Eu ficaria muito satisfeita em não precisar de ninguém nem de nada que não fosse inanimado, que não fosse de papel ou que não pudesse ser gravado em uma mídia e reproduzido num aparelho doméstico com controle remoto e seleção de cenas. Eu definitivamente me realizaria se não sentisse falta de um abraço mais caloroso do que aquelas investidas duras e formais que a gente recebe nas salas de recepção das universidades ou nos consultórios médicos; eu estaria no mínimo menos frustrada se não sentisse falta de um jeito de olhar mais terno do que os olhos comuns que me fitam com desconfiança ou inveja; eu simplesmente estaria livre para continuar vivendo do desfrute de páginas e páginas escritas que contam histórias sobre seres e pessoas incríveis em suas aventuras e vidas tão mais belas e interessantes do que as histórias reais das vidas reais que a gente acompanha por aí, como nos capítulos de novelas ou na ascensão e queda de um bigbrother. Se eu fosse uma personagem de romance certamente que eu seria mais bonita e mais realizada em todos os sentidos e não estaria de forma alguma preocupada com os afetos e sensações que o mundo ordinário me provoca. Eu seria feita de letras, que se combinam em palavras e se organizam em orações perfeitas encaixadas cada uma na outra como um grande trem rumo ao imensurável, ao inexpressivo e ao indizível. Eu nem precisaria estar em 400 páginas como Anna Karennina ou Úrsula Iguarán, porque gloriosamente eu seria feliz, mesmo que minhas vísceras fossem arrancadas por um mal leitor indignado ou que eu fosse deixada de lado numa biblioteca escura e mofada, ou ainda que meus sinais gráficos caíssem sobre o colo de outro assustado leitor, como na bela foto acima que um amigo me presenteou, eu continuaria sendo irremediavelmente feliz.

*Requisitos das tarefas*
a) Segundo o texto da página, em quantas páginas quem escreve nem precisaria estar, como Anna Karennina ou Úrsula Iguarán?
b) Retome o texto sobre o desejo de ser personagem de romance logo após a última frase apresentada.

*Conjunto de dados*
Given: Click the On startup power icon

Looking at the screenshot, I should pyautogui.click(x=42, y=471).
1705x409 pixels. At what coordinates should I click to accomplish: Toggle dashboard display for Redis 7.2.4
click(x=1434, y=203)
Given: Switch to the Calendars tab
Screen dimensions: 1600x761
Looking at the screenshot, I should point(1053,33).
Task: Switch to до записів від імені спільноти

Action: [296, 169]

--

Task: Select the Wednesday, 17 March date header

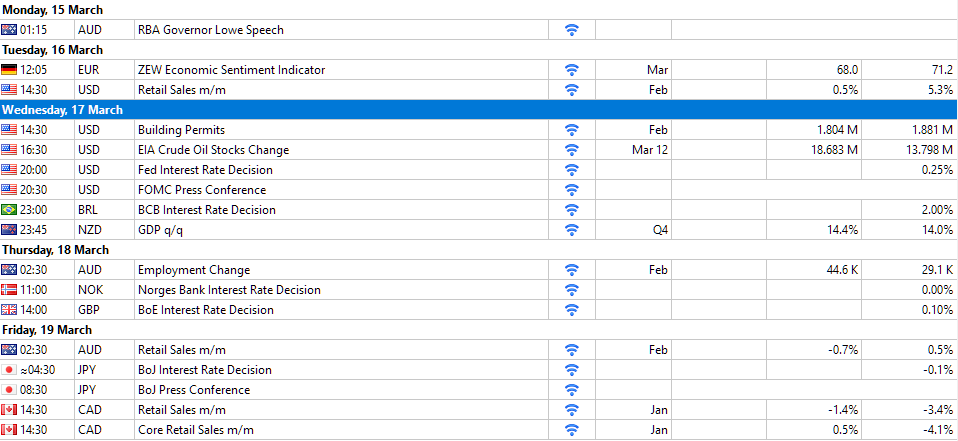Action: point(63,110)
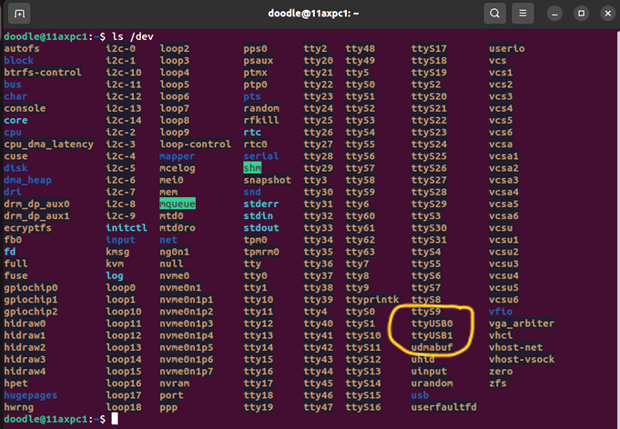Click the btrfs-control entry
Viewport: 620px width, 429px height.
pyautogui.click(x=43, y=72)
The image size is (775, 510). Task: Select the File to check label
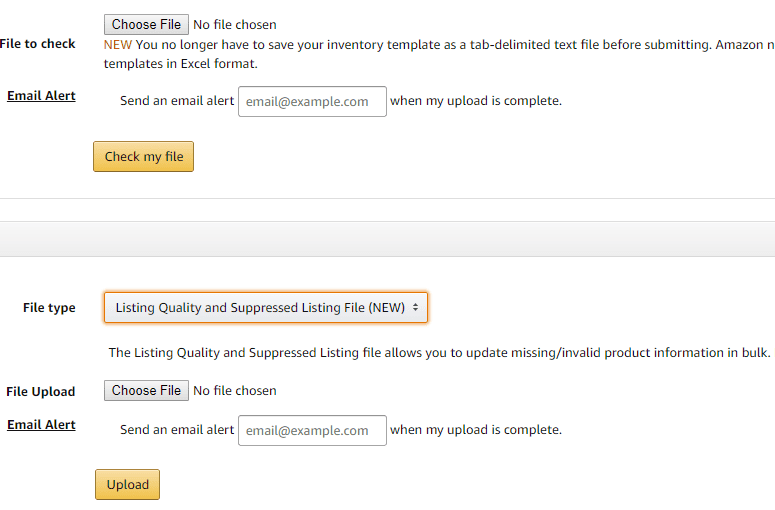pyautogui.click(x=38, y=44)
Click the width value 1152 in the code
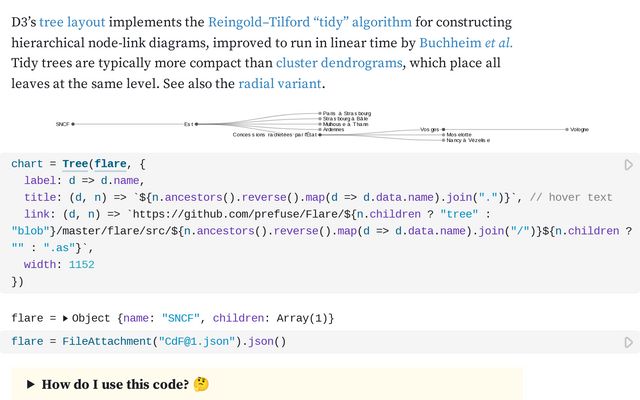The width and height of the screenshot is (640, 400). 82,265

*Respostas por tarefa*
a) Em 400 páginas.

b)
Numa madrugada de sábado, Émile Andrade.
3 comentários:
Maravilhosa essa foto. Maravilhoso esse texto. A foto me lembrou o filme Mais Estranho que Ficção... O texto me lembrou que eu tb queria morrer um pouco...
Realmente, parece que essa foto foi feita para esse texto. E concordo com a Mari. Com seu discurso "percebi que eu tb queria morrer um pouco"
Vem cá, eu posso morrer só hoje? Porque hoje tá fodaaaaaaaaaa!!